DACA has been around for ten years, but no one is celebrating because no permanent solution has been found. Mya Jaradat explained that the Deferred Action for Childhood Arrivals (DACA) “allows some of those who were brought to America by undocumented parents to stay in the country legally and work.” However, “the policy excludes many people in similar circumstances – sometimes even siblings. This situation leads to mixed-status families that live under threat of losing immediate family members to deportation.”
DACA is a program that was put in place under President Barack Obama. Participants in the program are also known as “Dreamers.” They do not have a path to citizenship, and they tend to live in the “shadows” of American life. However, they can attend college or university but without the benefit of federal financial aid. Some states withhold the privilege of driver’s licenses, and they are limited in their choice of professions because they cannot meet the requirements for certification due to their temporary status.

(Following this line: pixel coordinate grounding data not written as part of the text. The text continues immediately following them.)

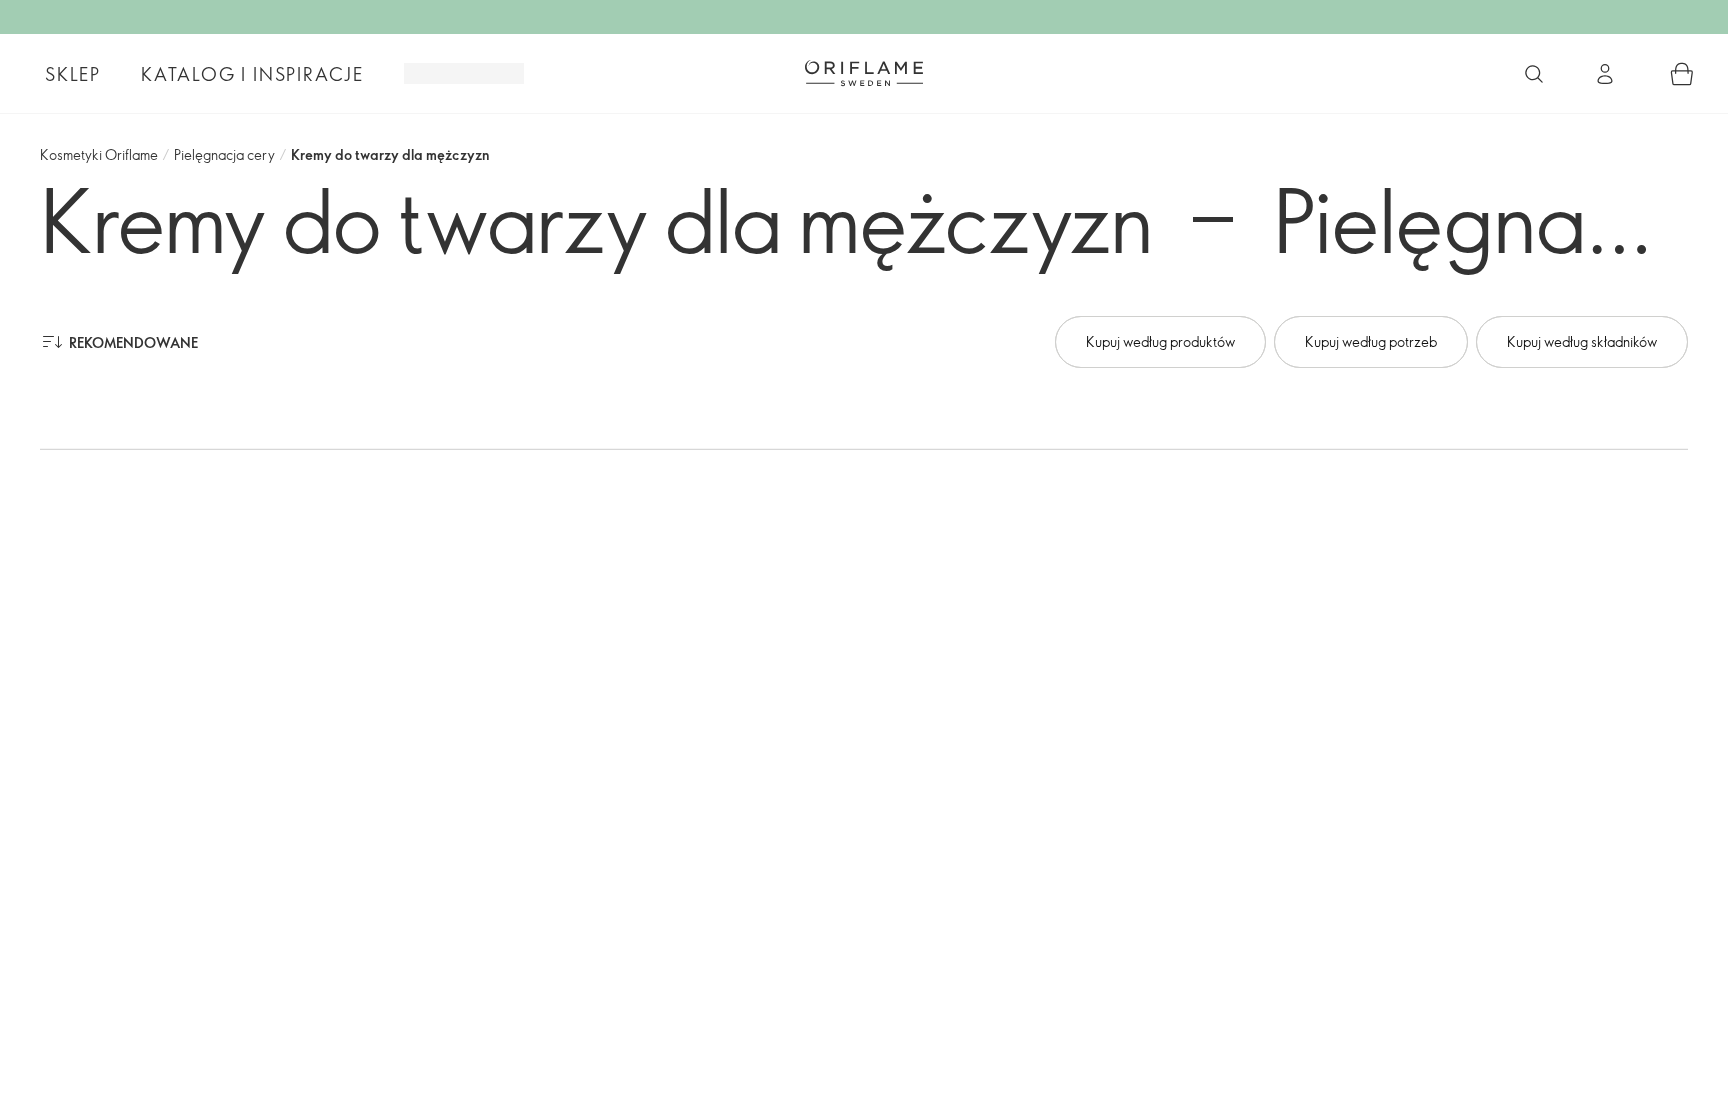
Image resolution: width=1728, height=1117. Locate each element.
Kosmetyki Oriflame (99, 154)
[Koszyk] (1682, 74)
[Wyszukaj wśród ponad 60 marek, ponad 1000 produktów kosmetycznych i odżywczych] (1534, 74)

“Dreamers” have been in limbo since the early days of DACA. Some religious leaders are pushing the government to find “bipartisan solutions that will give DACA holders permanent status.” DACA recipients and their families are uncertain about their future in the United States. Their families include “hundreds of thousands of U.S.-citizen children.” Other religious leaders work for “wide scale immigration reform.” A recent poll by the National Immigration Forum had the following results:
Asked about the potential for bipartisan efforts to “strengthen border security, create a pathway to citizenship for undocumented immigrants who came to the United States as children and ensure a legal, reliable workforce for America’s farmers and ranchers,” 79% of Americans said they support such initiatives….. Most of those surveyed – 72% -- said they would like to see this happen before November 2022 midterm elections.
The same survey found that 81% of white evangelicals – a group that is often depicted as hostile to immigration – said they would support work on a bipartisan package that addresses the three issues of DACA, border security and migrant farmworkers…. Almost the same number of evangelical Protestants support a bipartisan initiative for immigration reform.
I do not support any initiative that rewards illegal entry into the United States with citizenship. However, I could support making the “Dreamers” legal residents. Nevertheless, I believe that the border must be secured first.